Poi sono arrivate le assegnazioni provvisorie, che si sono basate esclusivamente sulla presenza di esigenze particolari, documentate dalla 104, presentate in quantità elevatissima e su esigenze di riconciliazione di natura familiare.

Il risultato finale che ne è derivato ha dell’incredibile.

Molti di coloro che occupavano da tempo posizioni in vetta alle vecchie GaE a causa dei criteri della 107, degli errori del sistema informativo, delle conciliazioni, dell’elevato numero di 104 presentate e dei criteri di assegnazione utilizzati nelle AP sono stati sistematicamente scavalcati in ogni passaggio fino al paradosso di rappresentare oggi una significativa percentuale di coloro che è invece rimasto in servizio lontano da casa.

Alcuni di coloro che si trovavano nelle prime cento posizioni in GaE oggi, peraltro in età più avanzata, non è stato soddisfatto né in fase di immissione in ruolo, né successivamente dalla assegnazione provvisoria e si trova ormai scomparso in un enorme elenco nazionale in cui sono scomparsi anche tutti i diritti nel tempo acquisiti.

Parliamo adesso delle 104. Ad eccezione di chi purtroppo vive seri problemi familiari, in considerazione dell’età media degli insegnanti oggetto delle immissioni in ruolo con la legge 107, è facile immaginare che ognuno di loro abbia un genitore anziano, un suocero o un nonno bisognoso di assistenza. Sulla scorta del fatto che la discriminante odierna per raggiungere e mantenere una destinazione vicino casa, sembrerebbe essere proprio la 104, quanti d’ora in avanti si affretteranno a dotarsene e presentarla? Non sarebbe il caso di regolamentare meglio la questione? Non potrebbe magari essere il caso di indagare in maniera più efficace, seguendo l’esempio di quanto accade in queste ore ad Agrigento ad opera della Digos? 

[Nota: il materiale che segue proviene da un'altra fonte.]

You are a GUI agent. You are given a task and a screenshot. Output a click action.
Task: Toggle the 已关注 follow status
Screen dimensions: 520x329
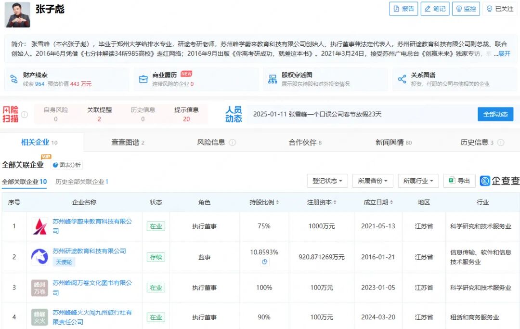(x=500, y=9)
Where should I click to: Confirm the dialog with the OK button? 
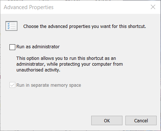(x=107, y=120)
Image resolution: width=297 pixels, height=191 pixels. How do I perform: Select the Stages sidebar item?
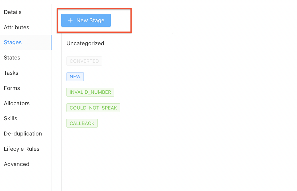point(13,43)
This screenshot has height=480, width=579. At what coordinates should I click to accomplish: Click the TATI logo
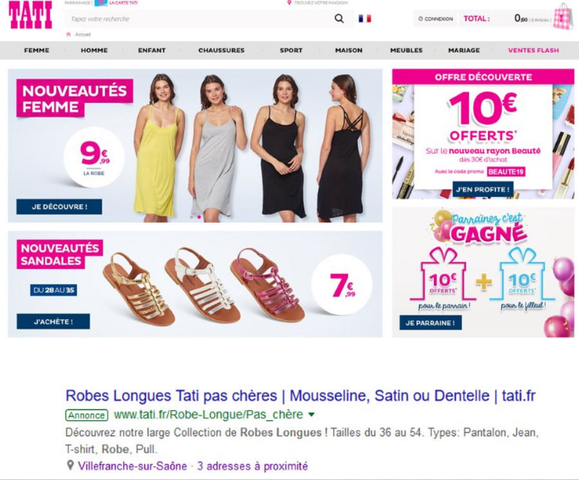(x=31, y=15)
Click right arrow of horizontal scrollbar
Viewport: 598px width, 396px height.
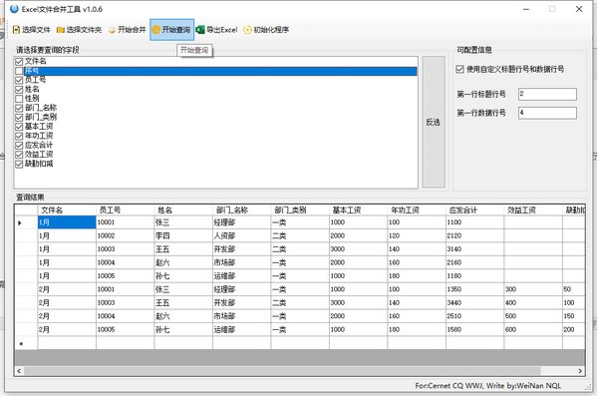click(x=580, y=371)
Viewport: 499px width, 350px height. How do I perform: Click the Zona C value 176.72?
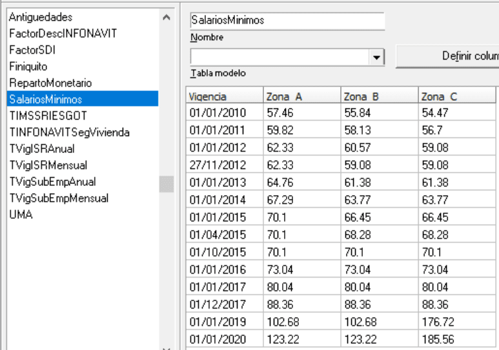point(456,322)
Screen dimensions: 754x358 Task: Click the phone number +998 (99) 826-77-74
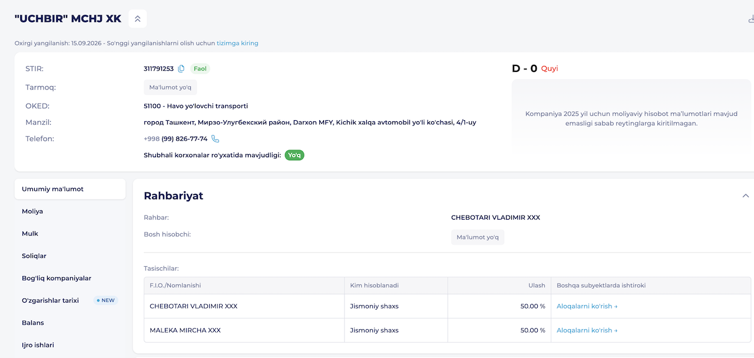click(176, 139)
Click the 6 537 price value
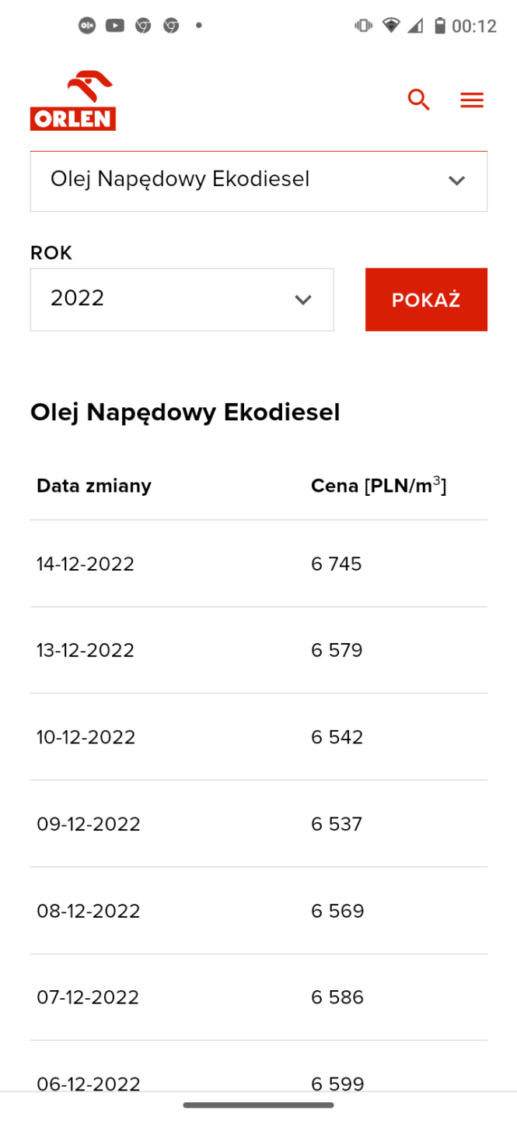 [x=337, y=824]
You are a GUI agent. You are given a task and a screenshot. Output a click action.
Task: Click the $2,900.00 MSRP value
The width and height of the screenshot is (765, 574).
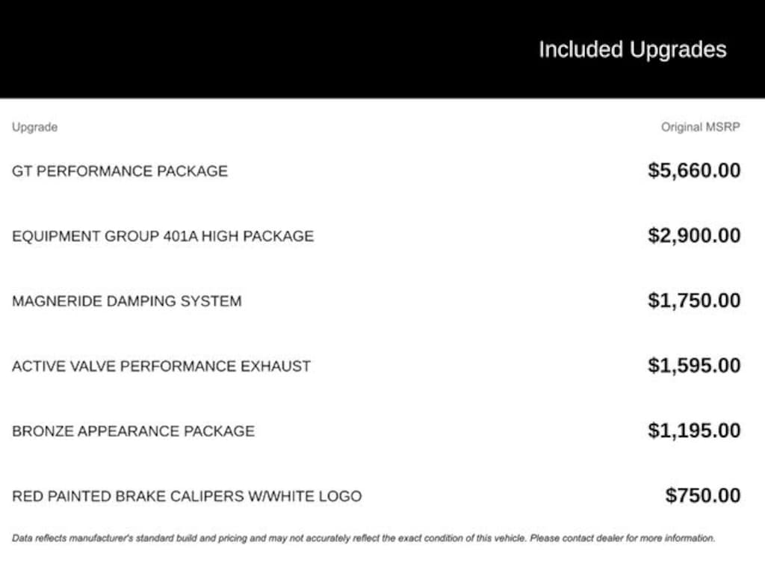[694, 235]
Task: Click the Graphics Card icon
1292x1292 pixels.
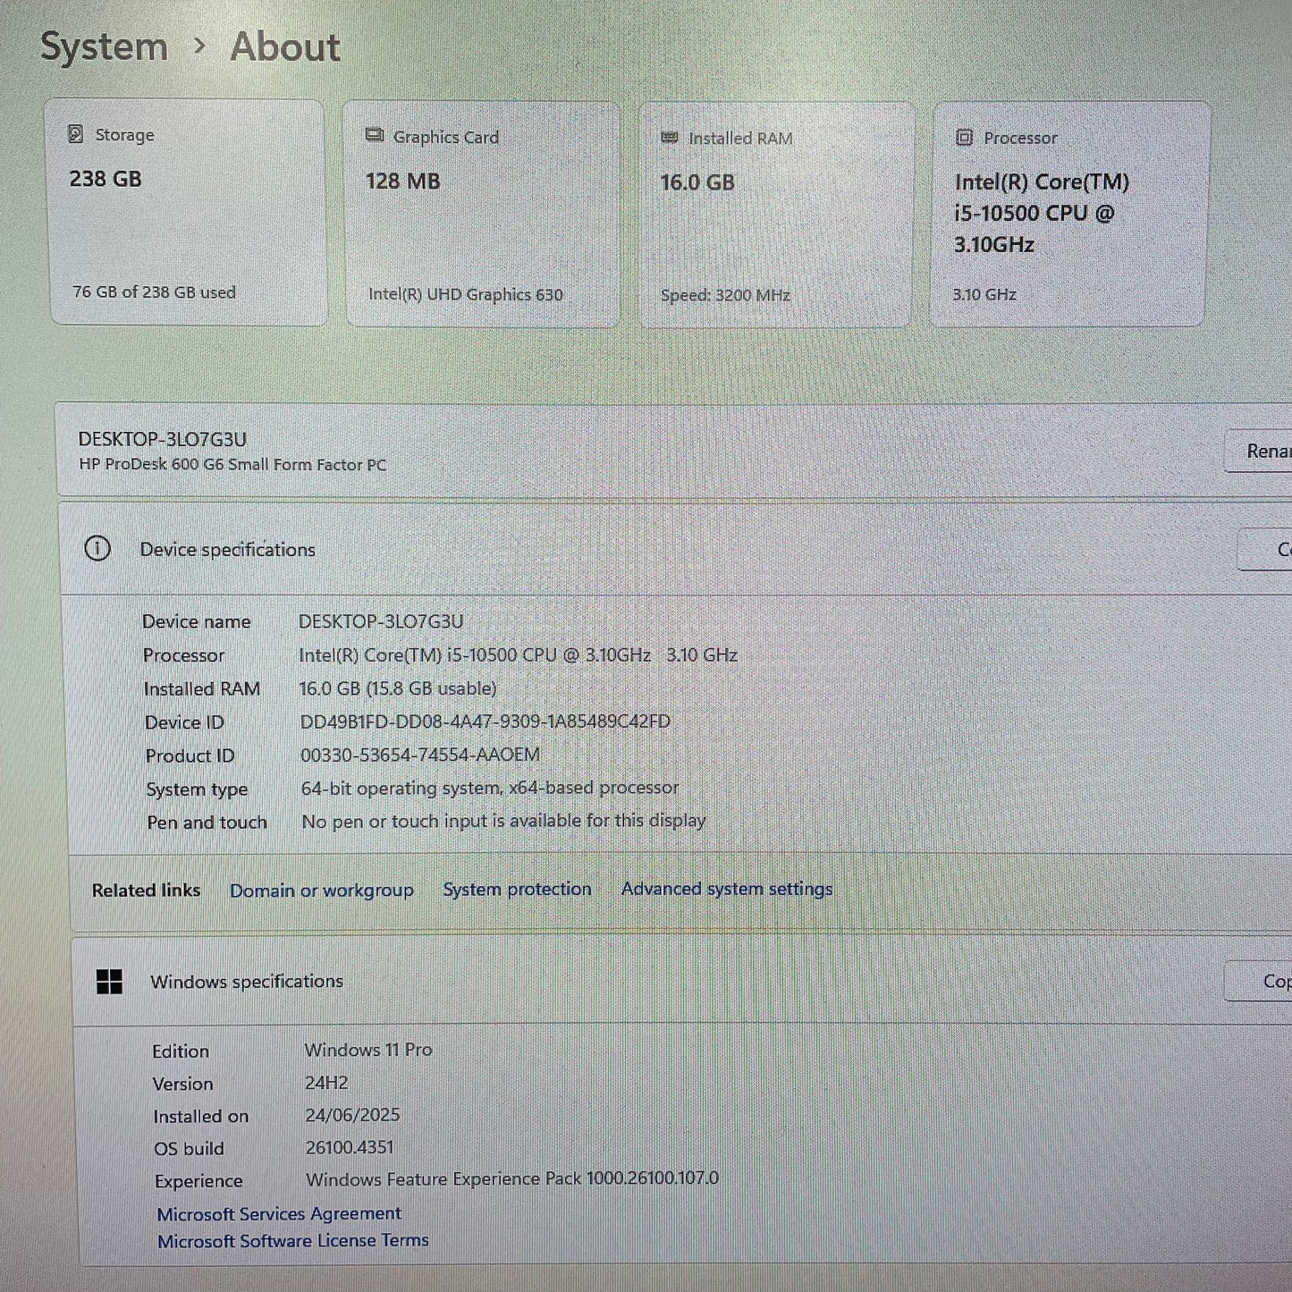Action: (374, 136)
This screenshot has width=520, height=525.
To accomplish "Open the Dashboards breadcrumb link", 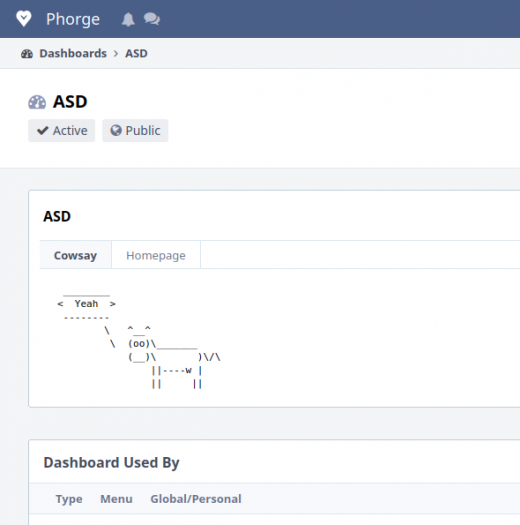I will click(x=73, y=53).
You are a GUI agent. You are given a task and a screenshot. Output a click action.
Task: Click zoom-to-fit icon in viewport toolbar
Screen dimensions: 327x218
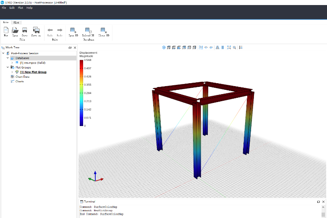[x=229, y=47]
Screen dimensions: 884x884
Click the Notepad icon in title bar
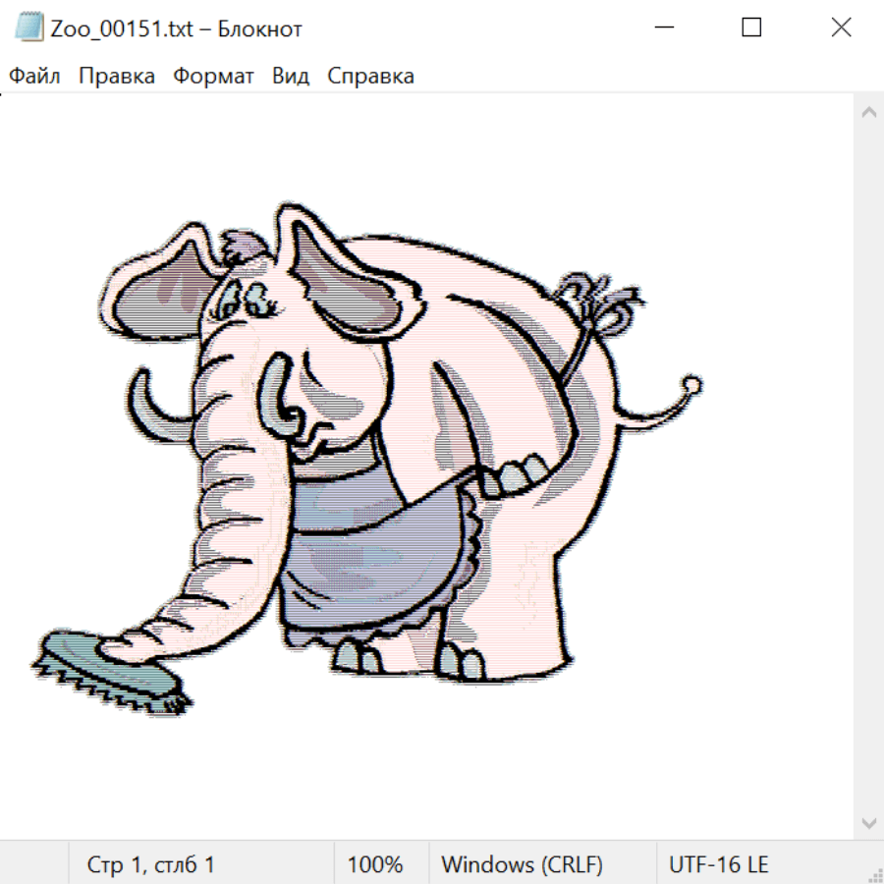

Alla luce di questi risultati, c’è da chiedere a chi ha concepito questa legge, dove siano finiti i diritti delle persone oneste, che fine abbia fatto la meritocrazia e, soprattutto, chi pagherà un conto così salato per questi insegnanti che si sono visti loro malgrado immolati e oltre alla rinuncia agli affetti stanno anche sostenendo spese elevatissime per poter lavorare, in violazione dei più elementari principi costituzionali.